• [Directive 1]: Pick out each line in the rows that contains the string "Open", treating case as significant.

━━━━━ Document excerpt

7.3 The Guarantor warrants to the Seller that each of the Guarantor’s Warranties is true and accurate as at the date of this Agreement.

 

7.4 The Seller’s Warranties (other than the Title and Capacity Warranties) are qualified by those matters fairly disclosed in this Agreement and in the Disclosure Letter and for this purpose fairly disclosed means disclosed in such manner and in such detail as to enable a reasonable buyer, having received the assistance, information and advice received by the Buyer in relation to the Company, to make an informed and accurate assessment of the matter concerned. No warranty or representation is given as to the accuracy or completeness of any statements (including any statements of opinion) contained in the Disclosure Letter.

 

7.5 The Seller’s Warranties other than the Title and Capacity Warranties are further qualified by and the Buyer is deemed to have knowledge of the documents and information contained in the Data Room details of which are set out in the Data Room Index.

 

7.6 In each Seller’s Warranty, where any statement is qualified as being made “so far as the Seller is aware” or any similar expression, such statement shall be deemed to refer to the actual knowledge or awareness of Richard Lutenski.

 

7.7 Each of the paragraphs in Part A of Schedule 2 shall be construed as a separate and independent Warranty and the Buyer or the Seller (as the case may be) shall have a separate claim and right of action in respect of each breach of a Warranty.

 

7.8 The only Seller’s Warranties given:

 

  (a) in respect of Intellectual Property Rights and data protection are those contained in paragraph 14 of Part A of Schedule 2 and each of the other Seller’s Warranties shall be deemed not to be given in respect of Intellectual Property Rights;

 

  (b) in respect of employment or pension matters are those contained in paragraphs 11 and 12 of Part A of Schedule 2 and each of the other Seller’s Warranties shall be deemed not to be given in respect of such matters;

 

  (c) in respect of Taxation are those contained in paragraph 17 of Part A of Schedule 2 and each of the other Seller’s Warranties shall be deemed not to be given in respect of Taxation; and

 

  (d) in respect of regulatory compliance are those contained in paragraph 8 of Part A of Schedule 2 and each of the other Seller’s Warranties shall be deemed not to be given in respect of regulatory compliance.

 

7.9 The Buyer acknowledges that the Seller’s Warranties, and the warranties given by clause 3.1 are the only warranties, representations or other assurances of any kind given by or on behalf of the Seller.

 

6


EXECUTION VERSION

 

7.10 Notwithstanding anything to the contrary set out in this Agreement but without prejudice to clause 7.9, no other statement, promise or forecast made by or on behalf of the Seller may form the basis of, or be pleaded in connection with, any claim against the Seller and, without prejudice to the provisions of clause 13 (Entire Agreement), the Buyer acknowledges and agrees, that the Seller makes no representation or warranty as to:

 

  (a) any projections, estimates, budgets, statements of intent or statements of opinion delivered to or made available to the Buyer or any of its directors, officers, employees, agents or advisers of future revenues, future results of operations (or any component thereof), future cash flows or future financial condition (or any component thereof) of the Company; or

 

  (b) any other information or documents made available to the Buyer or any of its directors, officers, employees, agents or advisers with respect to the Seller or the Company or any of their businesses, assets, liabilities or operations,

on or prior to the date of this Agreement, including in the documents provided in the Data Room.

━━━━━━━━━━
━━━━━ Exercise material

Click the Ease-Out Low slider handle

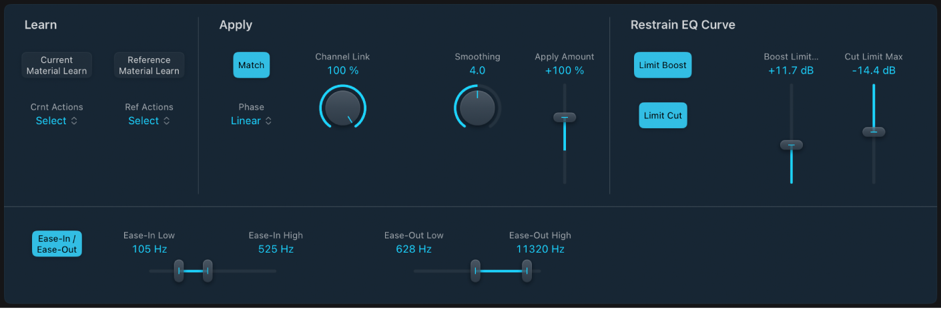pyautogui.click(x=475, y=271)
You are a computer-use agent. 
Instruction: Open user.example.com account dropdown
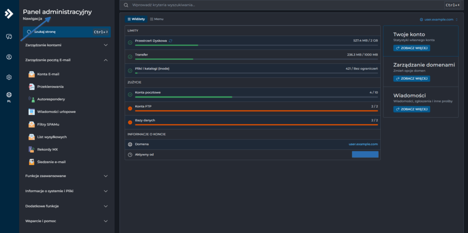click(x=439, y=20)
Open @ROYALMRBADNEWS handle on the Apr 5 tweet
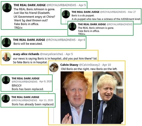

━━━━━━━━━━

• [Directive 2]: Which paragraph numbers of Part A of Schedule 2 does the agreement excerpt cite?

• [Full output 1]:
Instruction: Open user.example.com account dropdown
Open @ROYALMRBADNEWS handle on the Apr 5 tweet

• [Full output 2]: 14, 11, 12, 17, 8